Gael contempló el horizonte.

—Que sobrevivimos.

Ella sonrió.

—Yo no.

—¿No?

—No.

Lo miró directamente a los ojos.

—Siempre creí que lo lograríamos.

Gael rio.

Y aquella risa era completamente humana.

Completamente sencilla.

Y precisamente por eso era perfecta.

Muy lejos de allí, en otro rincón del universo, Seraphine caminaba por una playa.

Las olas avanzaban lentamente sobre la arena.

El viento movía su cabello.

Y a su lado caminaba Elyon.

Ninguno hablaba.

No hacía falta.

Habían pasado siglos aprendiendo algo que nunca habían entendido realmente.

Cómo vivir.

No salvar mundos.

No luchar contra destinos.

No cargar universos.

Solo vivir.

Y habían descubierto que era más difícil que cualquier batalla.

Pero también mucho más hermoso.

El Primigenio también seguía allí.

Aunque pocos sabían dónde encontrarlo.

Porque había elegido desaparecer.

No morir.

No marcharse.

Simplemente convertirse en un viajero.

Recorría galaxias.

Observaba nuevas civilizaciones.

Escuchaba historias.

Aprendía nombres.

Y por primera vez desde el inicio de la existencia, no tenía ninguna responsabilidad.

Aquella libertad todavía le resultaba extraña.

Pero comenzaba a gustarle.

Y Lyren…

Lyren permanecía junto al niño.

Aunque ya no era un niño.

Mil años cambian muchas cosas.

Ahora era un joven.

Y aun así seguía conservando aquella luz imposible en los ojos.
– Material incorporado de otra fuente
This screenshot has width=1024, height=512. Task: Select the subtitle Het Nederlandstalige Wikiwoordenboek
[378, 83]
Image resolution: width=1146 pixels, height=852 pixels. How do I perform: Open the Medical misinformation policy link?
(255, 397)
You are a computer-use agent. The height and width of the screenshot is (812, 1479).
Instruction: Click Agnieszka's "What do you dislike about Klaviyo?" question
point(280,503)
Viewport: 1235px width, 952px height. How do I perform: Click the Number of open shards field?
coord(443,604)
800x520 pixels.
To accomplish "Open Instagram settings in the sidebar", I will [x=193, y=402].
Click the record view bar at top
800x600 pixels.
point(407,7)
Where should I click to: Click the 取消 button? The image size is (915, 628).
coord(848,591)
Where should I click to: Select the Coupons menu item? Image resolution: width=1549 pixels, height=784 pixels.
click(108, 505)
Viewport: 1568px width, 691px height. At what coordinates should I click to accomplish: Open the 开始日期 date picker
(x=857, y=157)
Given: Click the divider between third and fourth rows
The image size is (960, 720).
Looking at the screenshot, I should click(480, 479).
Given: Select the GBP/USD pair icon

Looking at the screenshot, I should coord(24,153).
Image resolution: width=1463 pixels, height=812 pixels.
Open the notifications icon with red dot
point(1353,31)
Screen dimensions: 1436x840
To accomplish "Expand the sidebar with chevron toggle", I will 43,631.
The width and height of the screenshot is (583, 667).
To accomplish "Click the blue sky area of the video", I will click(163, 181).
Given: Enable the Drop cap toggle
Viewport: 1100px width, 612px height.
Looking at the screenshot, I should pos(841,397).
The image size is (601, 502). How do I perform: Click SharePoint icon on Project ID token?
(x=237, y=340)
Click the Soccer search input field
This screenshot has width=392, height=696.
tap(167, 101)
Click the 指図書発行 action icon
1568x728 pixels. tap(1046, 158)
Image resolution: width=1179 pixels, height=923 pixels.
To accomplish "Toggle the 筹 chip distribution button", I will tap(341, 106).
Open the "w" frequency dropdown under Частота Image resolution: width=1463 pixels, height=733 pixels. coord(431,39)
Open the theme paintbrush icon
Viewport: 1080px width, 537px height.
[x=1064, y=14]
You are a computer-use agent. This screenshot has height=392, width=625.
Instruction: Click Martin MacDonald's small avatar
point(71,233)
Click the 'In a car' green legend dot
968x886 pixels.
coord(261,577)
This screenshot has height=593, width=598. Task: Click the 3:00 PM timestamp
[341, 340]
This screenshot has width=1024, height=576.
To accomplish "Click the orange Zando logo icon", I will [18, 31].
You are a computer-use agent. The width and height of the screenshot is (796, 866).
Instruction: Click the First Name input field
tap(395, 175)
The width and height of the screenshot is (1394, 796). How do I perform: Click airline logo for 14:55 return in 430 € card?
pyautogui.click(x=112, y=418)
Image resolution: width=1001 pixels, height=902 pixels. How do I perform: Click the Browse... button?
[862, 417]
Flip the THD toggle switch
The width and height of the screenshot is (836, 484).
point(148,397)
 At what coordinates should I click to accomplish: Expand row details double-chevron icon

Aquella luz que no pertenecía al pasado.

Ni al presente.

Ni siquiera al futuro.

Pertenecía a algo más.

A la esperanza.

—¿En qué piensas?

La voz de Lyren rompió el silencio.

El joven observaba las estrellas.

—En ellos.

—¿Quiénes?

Él sonrió.

—Todos los que existieron antes.

Lyren lo comprendió.

Porque ella también pensaba en ellos.

A veces.

Los mundos desaparecidos.

Las historias olvidadas.

Los rostros perdidos.

Los universos que jamás volverían.

Pero ya no sentía tristeza.

Porque ahora entendía algo.

Nada de aquello había desaparecido realmente.

Vivía en las decisiones.

En los recuerdos.

En los sueños.

Vivía en todo lo que vino después.

El joven levantó la vista.

—¿Crees que estén orgullosos?

Lyren tardó unos segundos en responder.

—Sí.

—¿Todos?

Ella sonrió.

—Especialmente aquellos que nunca llegaron a verlo.

Y ambos contemplaron las estrellas.

Sin saber que, muy lejos de allí…

más allá de galaxias.

Más allá de dimensiones.

Más allá incluso del universo conocido…

alguien los observaba.

Una mujer.

Sentada bajo un árbol imposible.

La Caminante.

La eterna superviviente.

La guardiana de todos los recuerdos.

Sonreía.

Como siempre.

Porque el nuevo universo prosperaba.

Porque las heridas habían sanado.

Porque la historia había terminado bien.

O casi.

La sonrisa desapareció lentamente.

Y sus ojos se dirigieron hacia algo oculto en la distancia.

Algo que nadie más podía percibir.

Algo que acababa de moverse.

Por primera vez desde el fin del ciclo.

La Caminante se puso de pie.

Y por primera vez en mil años…

pareció preocupada.

—No…

susurró.

El espacio frente a ella se deformó.